Als wäre sie ein Nikolausgeschenk, lege ich die immer dicker werdende Mappe mit ärztlichen Unterlagen in meine Dr. Martens neben die Liege. Ich warte auf meine Orthopädin und befürchte langsam, mich verhört zu haben. Ist es wirklich Dr. H., die mir die Fäden der Knie-OP ziehen wird? Dann taucht sie auf und begrüßt mich enthusiastisch. Ich bin erleichtert, dass ich nicht nach Charlottenburg zu meinem Krankenhaus fahren muss – doch es sind keine Fäden, erklärt sie mir und ich verstehe plötzlich, warum sie einen Klammerentferner in der Hand trägt. Die Wunden wurden getackert. Ich traue mich auf mein Bein zu schauen und komme mir vor wie eine Figur aus einem Tim-Burton-Film. Während sie die Klammern entfernt, fühle ich mich eher wie ein Blatt Papier. Sie schaut mich mit ihren stahlblauen Augen an und lacht. „Ja ja, das ist normal.“ Dass etwas normal sei, sagt sie oft – was mich beruhigt und nervt zugleich.

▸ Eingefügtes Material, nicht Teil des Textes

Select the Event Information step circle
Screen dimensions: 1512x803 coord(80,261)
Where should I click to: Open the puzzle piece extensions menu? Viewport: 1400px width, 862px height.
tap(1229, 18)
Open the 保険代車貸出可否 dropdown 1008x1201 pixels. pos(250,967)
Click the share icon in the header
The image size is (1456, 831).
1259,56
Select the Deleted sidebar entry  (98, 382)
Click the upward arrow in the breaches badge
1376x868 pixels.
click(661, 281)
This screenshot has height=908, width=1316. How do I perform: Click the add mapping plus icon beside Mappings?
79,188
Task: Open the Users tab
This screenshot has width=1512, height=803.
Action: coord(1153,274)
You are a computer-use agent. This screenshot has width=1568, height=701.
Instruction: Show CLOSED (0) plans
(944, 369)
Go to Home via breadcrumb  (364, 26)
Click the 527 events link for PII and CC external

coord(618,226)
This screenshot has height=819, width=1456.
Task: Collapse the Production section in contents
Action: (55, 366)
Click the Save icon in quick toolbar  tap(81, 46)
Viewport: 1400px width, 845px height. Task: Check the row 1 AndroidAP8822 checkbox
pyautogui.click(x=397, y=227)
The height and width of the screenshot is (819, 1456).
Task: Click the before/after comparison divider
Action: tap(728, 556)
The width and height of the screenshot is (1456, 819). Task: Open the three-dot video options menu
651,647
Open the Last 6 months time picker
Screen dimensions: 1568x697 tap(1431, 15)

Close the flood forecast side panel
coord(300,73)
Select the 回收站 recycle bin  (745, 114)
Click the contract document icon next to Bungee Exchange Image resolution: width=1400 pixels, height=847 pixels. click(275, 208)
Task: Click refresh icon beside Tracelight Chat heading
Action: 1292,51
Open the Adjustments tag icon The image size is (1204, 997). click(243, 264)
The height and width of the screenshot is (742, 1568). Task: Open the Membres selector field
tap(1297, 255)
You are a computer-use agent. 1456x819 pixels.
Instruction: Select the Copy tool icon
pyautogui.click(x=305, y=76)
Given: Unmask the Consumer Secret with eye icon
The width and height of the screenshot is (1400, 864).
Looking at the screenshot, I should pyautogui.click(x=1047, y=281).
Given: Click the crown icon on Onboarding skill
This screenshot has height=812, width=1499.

Manchmal, vermute ich, verwechselt sie mich mit einer anderen Patientin. Sie spricht Englisch mit mir und ich muss sie daran erinnern, dass mein Problem die Kreuzbänder sind, nicht der Meniskus. „Ja ja, natürlich“, antwortet sie irritiert.

Die Farbe von Dr. H.s Augen scheint eine Marke ihrer Praxis zu sein. Alle Rezeptio­nistinnen haben diese tiefblauen Augen, die zu ihren Kitteln passen und wie Steine am Flussboden glänzen. Besonders freundlich sind sie nicht, aber freundlicher als am Telefon. Am meisten gefällt mir an der Praxis, dass sie sich in einem Altbau mit Holzfußböden, hohen Fenstern und Stuckdecken befindet. Deshalb nehme ich die Fahrt nach Alt-Tempelhof auf mich. Und auch wegen Dr. H. Ich weiß, dass sie Profi­sportlerin war und es ernst meint, wenn ich über meine Einschränkungen heule und sie nickend „Ich verstehe Sie“ sagt.